When you fall, you don’t always have to start from the beginning. What do I mean by that? Well, I commonly see a lot of people who set goals for themselves, and consistently under perform on what they set out to do. After about the first failure, discouragement creeps in and finally the goals are discarded. Now to decipher what’s wrong with this scenario, let’s consider a real life example.
Bob is addicted to smoking crack
Bob stops smoking crack
Bob joins AAA
Bob gets to a week in sober
Bob smokes again
Bob get’s his one week sobriety chip revoked
Bob starts from Day 1
Bob is angry that all his hard work meant nothing in the end, decides he can’t stay sober and starts smoking again
Bob tries heroin
Bob never goes to AAA again
END
The thing with Bob is…well I guess it’s that he’s addicted to crack. The example may be extreme, but the point is that he didn’t see his progress as a goal in itself.
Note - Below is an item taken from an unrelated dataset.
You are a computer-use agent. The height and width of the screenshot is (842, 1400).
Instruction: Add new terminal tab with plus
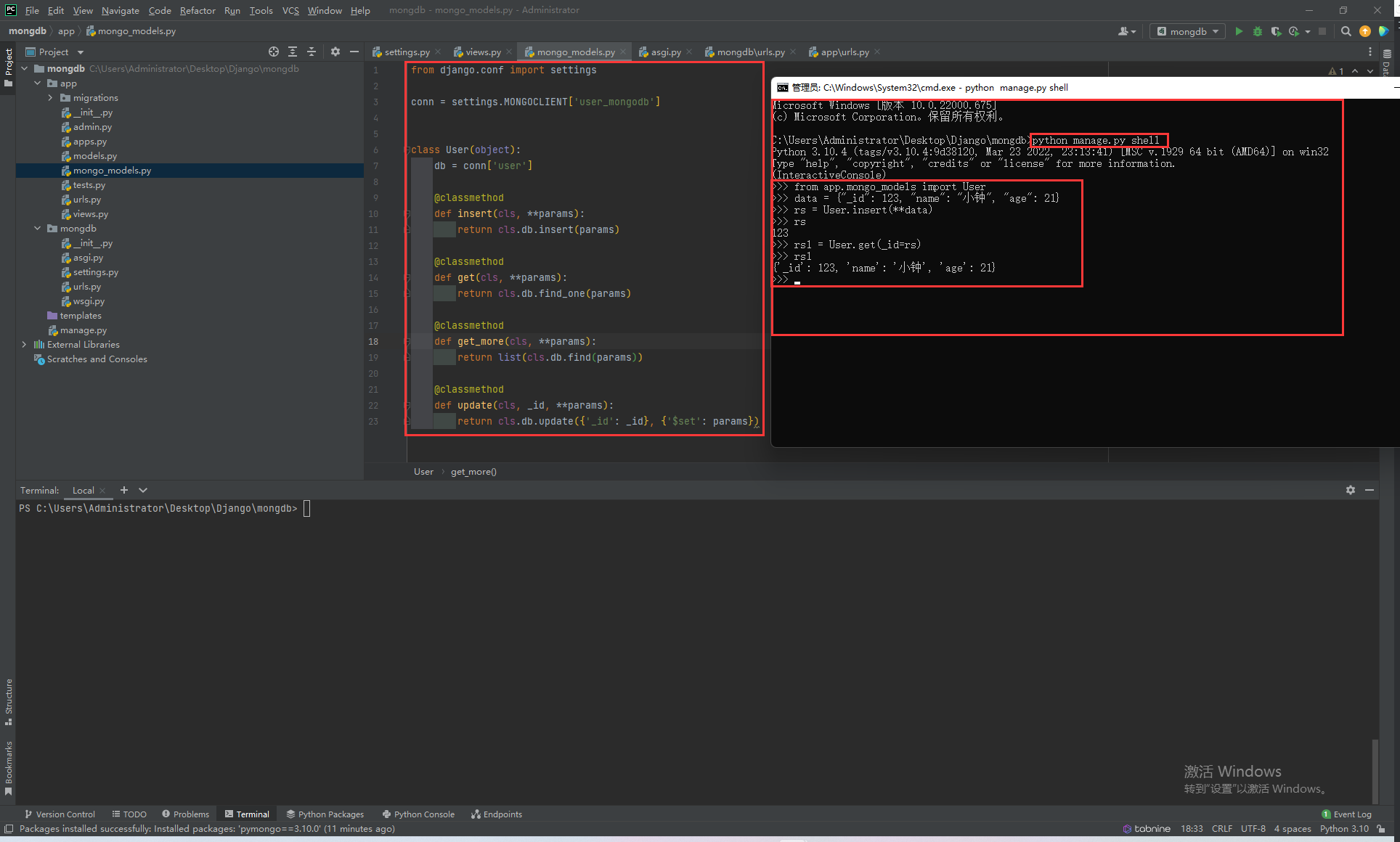tap(124, 490)
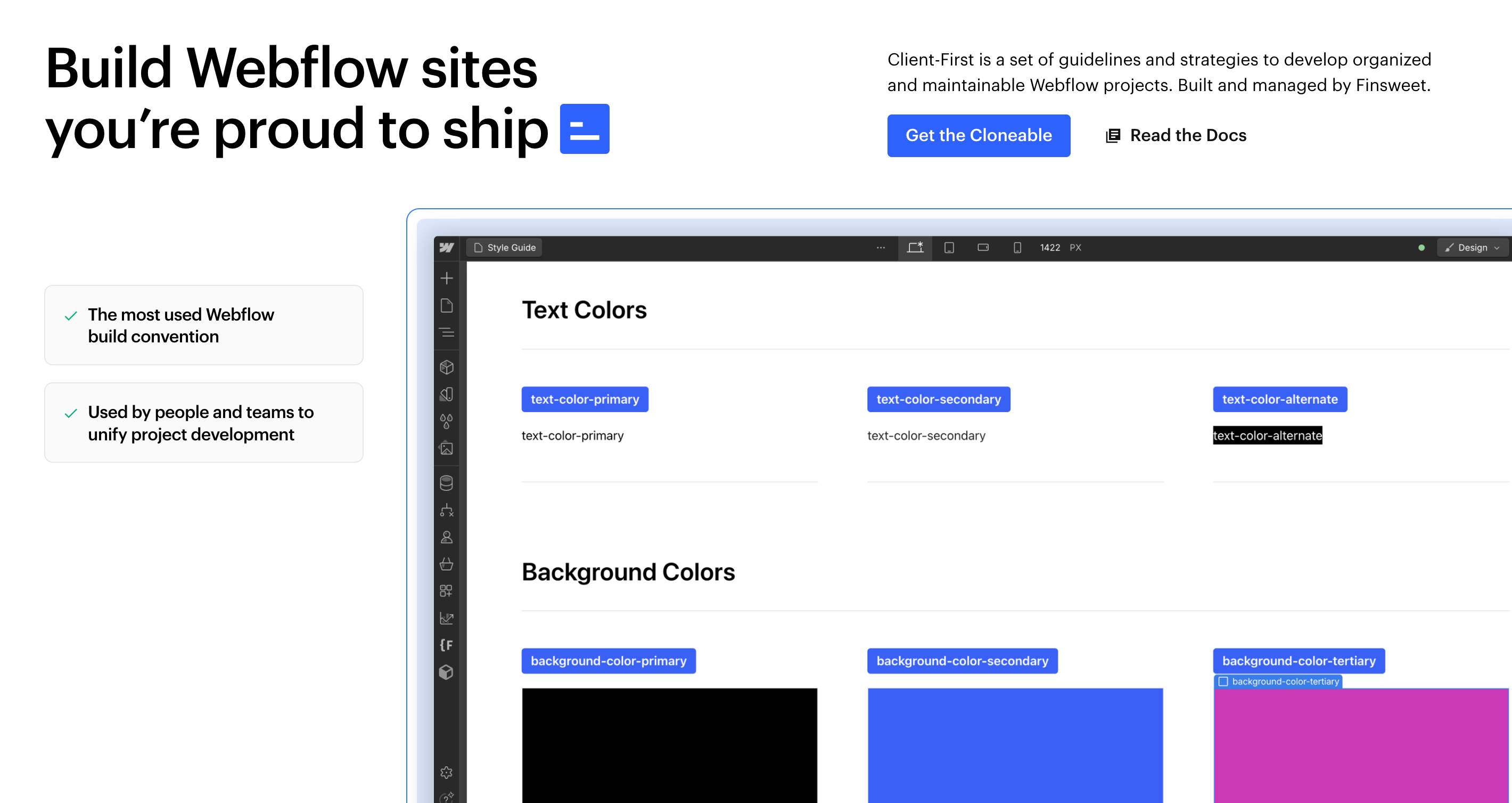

Instead of taking heed of the strides he made during his journey, he treated his fall as an utter defeat. That’s akin to playing a video game, beating half the bosses, losing, resetting the game to level 1, and claiming you might as well not play anymore.
No! That’s not a good way to treat things! In our lives, we as humans tend to see our incomplete goals as lost causes. The thing is, giving in to this sick game of human psychology, we’re all unconsciously making the conscience decision to restart the game. To never backtrack on good progress seems logical, yet most of us see a fall where a stumble should be. Smokers who relapse after 5 years get punished by a removal of their blue chip, students will usually falter in their study habits with the outcome of one bad test, and an offender of petty theft may think of themselves as a full fledged criminal mastermind with no hope of redemption!
Anyway, all I ask of you the reader is to treat the stumble accordingly and be proud you even got so far as to even have the opportunity of stumbling because that my friend, is an accomplishment in itself.